On payment standards and HUD rules, Mary summarized HUD guidance and local practice: housing agencies may set payment standards between 90% and 110% of HUD fair market rents; the Scottsdale agency’s average payment standard in the dashboard data (February 2023 figures) was roughly 7% above fair market rent. She also explained administrative-fee rates for 2025, saying the agency’s primary administrative rate was $96.62 per unit leased and describing how a stepped fee structure would apply if unit-months leased exceeded a set threshold.

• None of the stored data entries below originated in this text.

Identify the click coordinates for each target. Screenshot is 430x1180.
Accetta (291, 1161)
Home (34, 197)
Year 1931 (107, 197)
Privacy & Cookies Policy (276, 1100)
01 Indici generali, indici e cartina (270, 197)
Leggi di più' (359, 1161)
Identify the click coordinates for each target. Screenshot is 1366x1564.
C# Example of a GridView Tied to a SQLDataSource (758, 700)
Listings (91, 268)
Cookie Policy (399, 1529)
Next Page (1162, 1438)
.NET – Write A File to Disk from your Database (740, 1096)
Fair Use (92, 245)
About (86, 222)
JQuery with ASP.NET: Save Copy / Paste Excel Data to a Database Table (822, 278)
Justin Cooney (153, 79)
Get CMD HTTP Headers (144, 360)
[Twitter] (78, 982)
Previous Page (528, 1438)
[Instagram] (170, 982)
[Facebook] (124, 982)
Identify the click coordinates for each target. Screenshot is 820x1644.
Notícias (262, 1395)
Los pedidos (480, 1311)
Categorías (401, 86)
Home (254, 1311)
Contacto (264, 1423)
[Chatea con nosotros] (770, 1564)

Commissioners asked clarifying questions about the dashboard’s comparability across markets and voucher sizes driving costs. Commissioner Cooley asked whether the dashboard allows market-to-market comparisons; Mary replied, “You can compare us to any other city.” Commissioner Jamieson asked about 1-bedroom versus 2-bedroom cost drivers and whether Small Area Fair Market Rents (SAFMR) affected reported costs; Mary said the data reflected current leased individuals and that the slide used 02/2024 data so some local SAFMR impacts were not reflected on that particular slide.

No policy changes or votes on program rules were taken at the meeting; the item was informational. The board approved the previous meeting minutes earlier in the session by roll-call vote.